BEGIN Material provided
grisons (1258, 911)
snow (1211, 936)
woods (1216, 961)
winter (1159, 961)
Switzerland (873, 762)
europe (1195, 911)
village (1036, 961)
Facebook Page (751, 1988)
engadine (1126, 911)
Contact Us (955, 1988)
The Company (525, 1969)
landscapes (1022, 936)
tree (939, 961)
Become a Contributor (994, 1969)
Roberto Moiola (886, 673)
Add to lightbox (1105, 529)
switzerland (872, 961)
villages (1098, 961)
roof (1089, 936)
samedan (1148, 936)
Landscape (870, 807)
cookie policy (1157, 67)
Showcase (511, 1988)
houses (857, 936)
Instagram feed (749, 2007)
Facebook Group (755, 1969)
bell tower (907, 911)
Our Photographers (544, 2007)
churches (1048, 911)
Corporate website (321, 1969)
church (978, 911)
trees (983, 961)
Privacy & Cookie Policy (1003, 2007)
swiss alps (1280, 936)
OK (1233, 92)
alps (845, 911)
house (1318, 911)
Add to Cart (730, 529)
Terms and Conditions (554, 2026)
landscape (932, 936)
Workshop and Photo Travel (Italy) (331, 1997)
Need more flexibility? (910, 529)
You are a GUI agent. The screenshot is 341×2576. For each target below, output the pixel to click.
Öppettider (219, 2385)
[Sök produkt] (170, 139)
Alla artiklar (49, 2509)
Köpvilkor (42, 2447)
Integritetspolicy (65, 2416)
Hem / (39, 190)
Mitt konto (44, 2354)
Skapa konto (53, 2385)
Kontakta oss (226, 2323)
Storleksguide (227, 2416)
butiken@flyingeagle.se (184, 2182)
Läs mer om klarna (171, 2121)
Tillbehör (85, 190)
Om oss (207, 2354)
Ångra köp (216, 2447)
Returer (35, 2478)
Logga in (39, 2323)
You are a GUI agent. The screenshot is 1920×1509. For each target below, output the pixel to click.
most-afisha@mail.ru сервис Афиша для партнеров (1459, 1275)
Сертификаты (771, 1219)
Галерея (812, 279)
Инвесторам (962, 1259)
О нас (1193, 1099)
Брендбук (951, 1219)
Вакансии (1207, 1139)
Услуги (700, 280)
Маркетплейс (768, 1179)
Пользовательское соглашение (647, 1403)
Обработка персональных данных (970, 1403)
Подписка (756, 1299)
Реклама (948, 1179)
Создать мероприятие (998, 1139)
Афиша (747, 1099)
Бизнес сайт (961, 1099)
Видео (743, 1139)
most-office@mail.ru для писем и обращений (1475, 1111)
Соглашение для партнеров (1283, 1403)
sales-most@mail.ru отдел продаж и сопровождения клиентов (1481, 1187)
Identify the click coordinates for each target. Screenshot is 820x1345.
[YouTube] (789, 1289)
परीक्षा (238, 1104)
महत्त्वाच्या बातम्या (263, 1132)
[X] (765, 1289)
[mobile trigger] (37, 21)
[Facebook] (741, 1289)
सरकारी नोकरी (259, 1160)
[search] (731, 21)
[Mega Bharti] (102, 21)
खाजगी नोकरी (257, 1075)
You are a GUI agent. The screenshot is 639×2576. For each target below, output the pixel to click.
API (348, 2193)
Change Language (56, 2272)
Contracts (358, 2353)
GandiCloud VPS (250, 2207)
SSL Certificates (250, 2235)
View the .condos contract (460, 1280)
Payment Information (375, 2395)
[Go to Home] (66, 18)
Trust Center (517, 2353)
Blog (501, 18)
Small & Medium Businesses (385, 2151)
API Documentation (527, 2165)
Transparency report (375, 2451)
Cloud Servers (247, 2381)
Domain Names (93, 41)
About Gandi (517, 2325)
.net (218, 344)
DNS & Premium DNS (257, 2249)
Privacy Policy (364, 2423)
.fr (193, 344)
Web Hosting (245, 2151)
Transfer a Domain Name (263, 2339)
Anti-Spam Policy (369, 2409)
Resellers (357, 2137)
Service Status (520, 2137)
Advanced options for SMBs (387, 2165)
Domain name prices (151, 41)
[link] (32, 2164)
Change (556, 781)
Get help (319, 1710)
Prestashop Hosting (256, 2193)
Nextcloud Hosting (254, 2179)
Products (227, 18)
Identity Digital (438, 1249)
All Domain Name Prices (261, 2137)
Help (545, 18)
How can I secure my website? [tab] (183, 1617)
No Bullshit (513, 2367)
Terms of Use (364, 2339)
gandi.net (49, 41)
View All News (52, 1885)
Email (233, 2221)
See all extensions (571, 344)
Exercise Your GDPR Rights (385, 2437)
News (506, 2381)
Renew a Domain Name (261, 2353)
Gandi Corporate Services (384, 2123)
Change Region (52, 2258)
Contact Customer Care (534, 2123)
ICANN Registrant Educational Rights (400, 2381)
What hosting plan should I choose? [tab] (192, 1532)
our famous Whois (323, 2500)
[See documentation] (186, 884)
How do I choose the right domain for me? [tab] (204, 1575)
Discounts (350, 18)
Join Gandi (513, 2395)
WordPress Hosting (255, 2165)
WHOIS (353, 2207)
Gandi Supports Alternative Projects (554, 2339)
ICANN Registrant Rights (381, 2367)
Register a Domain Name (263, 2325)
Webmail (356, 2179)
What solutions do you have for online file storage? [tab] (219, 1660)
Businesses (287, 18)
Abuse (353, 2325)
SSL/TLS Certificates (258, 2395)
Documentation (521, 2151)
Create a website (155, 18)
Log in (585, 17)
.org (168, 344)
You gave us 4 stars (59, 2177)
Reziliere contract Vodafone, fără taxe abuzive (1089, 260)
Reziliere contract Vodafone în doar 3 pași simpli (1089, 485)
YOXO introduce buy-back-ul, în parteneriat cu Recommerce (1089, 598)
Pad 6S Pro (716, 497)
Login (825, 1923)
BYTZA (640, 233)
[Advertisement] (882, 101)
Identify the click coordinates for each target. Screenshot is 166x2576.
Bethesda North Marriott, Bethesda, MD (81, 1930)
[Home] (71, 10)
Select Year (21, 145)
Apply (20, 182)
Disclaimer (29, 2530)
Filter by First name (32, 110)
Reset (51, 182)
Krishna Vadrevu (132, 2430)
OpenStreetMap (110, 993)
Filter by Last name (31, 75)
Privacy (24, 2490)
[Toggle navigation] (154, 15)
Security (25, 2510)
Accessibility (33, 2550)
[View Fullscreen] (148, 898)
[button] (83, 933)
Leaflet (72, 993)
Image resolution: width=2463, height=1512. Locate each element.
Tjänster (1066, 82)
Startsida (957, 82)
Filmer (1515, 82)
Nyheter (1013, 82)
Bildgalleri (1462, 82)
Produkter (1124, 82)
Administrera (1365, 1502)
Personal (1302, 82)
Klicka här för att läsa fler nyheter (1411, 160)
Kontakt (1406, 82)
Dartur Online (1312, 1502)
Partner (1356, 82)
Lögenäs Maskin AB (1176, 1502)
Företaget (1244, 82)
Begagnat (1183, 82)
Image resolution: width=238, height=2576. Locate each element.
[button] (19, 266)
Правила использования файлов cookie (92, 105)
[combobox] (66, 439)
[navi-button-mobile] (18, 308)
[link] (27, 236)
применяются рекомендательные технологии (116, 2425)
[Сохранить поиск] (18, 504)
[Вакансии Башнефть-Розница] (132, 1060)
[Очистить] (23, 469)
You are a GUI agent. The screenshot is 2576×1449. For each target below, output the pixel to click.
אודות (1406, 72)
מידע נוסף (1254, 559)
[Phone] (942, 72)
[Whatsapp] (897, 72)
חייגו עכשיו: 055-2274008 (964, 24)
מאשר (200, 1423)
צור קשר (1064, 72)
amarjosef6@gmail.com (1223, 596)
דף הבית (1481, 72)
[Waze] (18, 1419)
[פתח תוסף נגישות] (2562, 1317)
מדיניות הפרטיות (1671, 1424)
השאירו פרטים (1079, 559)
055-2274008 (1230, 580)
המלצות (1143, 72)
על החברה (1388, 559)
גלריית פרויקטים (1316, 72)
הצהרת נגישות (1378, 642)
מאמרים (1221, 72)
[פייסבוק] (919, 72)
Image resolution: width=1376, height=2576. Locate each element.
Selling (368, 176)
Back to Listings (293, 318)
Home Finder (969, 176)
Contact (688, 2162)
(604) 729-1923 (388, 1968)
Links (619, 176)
END Material provided
» **Work request**
Send back an exact copy of only the lines from the line with "Screenshot is 820x1345." up to and including the line with "Discounts (350, 18)" in the data above.

» **Exercise solution**
Identify the click coordinates for each target. Screenshot is 820x1345.
[YouTube] (789, 1289)
परीक्षा (238, 1104)
महत्त्वाच्या बातम्या (263, 1132)
[X] (765, 1289)
[mobile trigger] (37, 21)
[Facebook] (741, 1289)
सरकारी नोकरी (259, 1160)
[search] (731, 21)
[Mega Bharti] (102, 21)
खाजगी नोकरी (257, 1075)
You are a GUI agent. The screenshot is 639×2576. For each target below, output the pixel to click.
API (348, 2193)
Change Language (56, 2272)
Contracts (358, 2353)
GandiCloud VPS (250, 2207)
SSL Certificates (250, 2235)
View the .condos contract (460, 1280)
Payment Information (375, 2395)
[Go to Home] (66, 18)
Trust Center (517, 2353)
Blog (501, 18)
Small & Medium Businesses (385, 2151)
API Documentation (527, 2165)
Transparency report (375, 2451)
Cloud Servers (247, 2381)
Domain Names (93, 41)
About Gandi (517, 2325)
.net (218, 344)
DNS & Premium DNS (257, 2249)
Privacy Policy (364, 2423)
.fr (193, 344)
Web Hosting (245, 2151)
Transfer a Domain Name (263, 2339)
Anti-Spam Policy (369, 2409)
Resellers (357, 2137)
Service Status (520, 2137)
Advanced options for SMBs (387, 2165)
Domain name prices (151, 41)
[link] (32, 2164)
Change (556, 781)
Get help (319, 1710)
Prestashop Hosting (256, 2193)
Nextcloud Hosting (254, 2179)
Products (227, 18)
Identity Digital (438, 1249)
All Domain Name Prices (261, 2137)
Help (545, 18)
How can I secure my website? [tab] (183, 1617)
No Bullshit (513, 2367)
Terms of Use (364, 2339)
gandi.net (49, 41)
View All News (52, 1885)
Email (233, 2221)
See all extensions (571, 344)
Exercise Your GDPR Rights (385, 2437)
News (506, 2381)
Renew a Domain Name (261, 2353)
Gandi Corporate Services (384, 2123)
Change Region (52, 2258)
Contact Customer Care (534, 2123)
ICANN Registrant Educational Rights (400, 2381)
What hosting plan should I choose? [tab] (192, 1532)
our famous Whois (323, 2500)
[See documentation] (186, 884)
How do I choose the right domain for me? [tab] (204, 1575)
Discounts (350, 18)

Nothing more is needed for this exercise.